Required work:
1. Reproduce the passage on manufacturing's decline, starting at "IN THE closing" and ending at "the financial sector.".
2. Using the passage on manufacturing's decline, decide whether each statement agrees with it. Answer yes or no, and quote the deciding words.
(a) The world price of hot rolled coil rose from $260 to $460 a ton.
(b) Manufacturing's physical output grew between 1960 and 1999.
(c) By 2000, manufacturing contributed more to America's GDP than the financial sector did.
3. In one to three sentences, explain why the passage on manufacturing's decline presents the fall in the price of hot rolled coil as unexpected.

Given passage:
----------------------------------------
IN THE closing years of the 20th century, the world price of the steel industry's biggest single product—hot rolled coil, the steel for car bodies—plunged from $460 to $260 a ton. Yet these were boom years in America and prosperous times in most of continental Europe, with automobile production setting records. The steel industry's experience is typical of manufacturing as a whole. Between 1960 and 1999, both manufacturing's share in America's GDP and its share of total employment roughly halved, to around the 15% mark. Yet in the same 40 years manufacturing's physical output doubled or tripled. In 1960, manufacturing was the centre of the American economy, and of the economies of all other developed countries. By 2000, as a contributor to GDP it was easily outranked by the financial sector.
----------------------------------------
Dataset section:
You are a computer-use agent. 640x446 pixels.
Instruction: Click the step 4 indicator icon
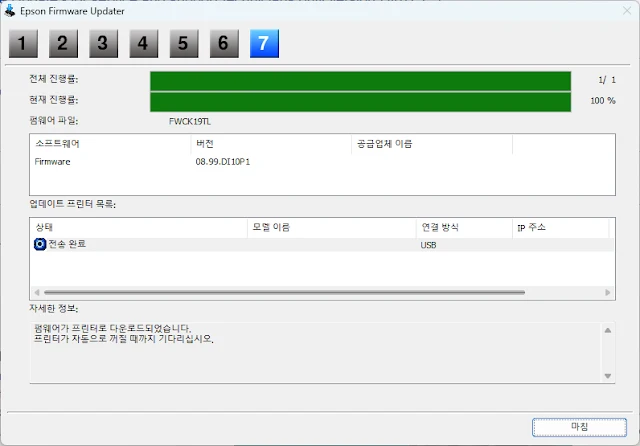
----------------------------------------
Outputs for the tasks:
1.
IN THE closing years of the 20th century, the world price of the steel industry's biggest single product—hot rolled coil, the steel for car bodies—plunged from $460 to $260 a ton. Yet these were boom years in America and prosperous times in most of continental Europe, with automobile production setting records. The steel industry's experience is typical of manufacturing as a whole. Between 1960 and 1999, both manufacturing's share in America's GDP and its share of total employment roughly halved, to around the 15% mark. Yet in the same 40 years manufacturing's physical output doubled or tripled. In 1960, manufacturing was the centre of the American economy, and of the economies of all other developed countries. By 2000, as a contributor to GDP it was easily outranked by the financial sector.

2.
(a) No: "plunged from $460 to $260 a ton"
(b) Yes: "in the same 40 years manufacturing's physical output doubled or tripled"
(c) No: "as a contributor to GDP it was easily outranked by the financial sector"

3. Hot rolled coil is the steel for car bodies, yet its price plunged from $460 to $260 a ton during boom years in America and prosperous times in most of continental Europe. In those same years, automobile production was setting records.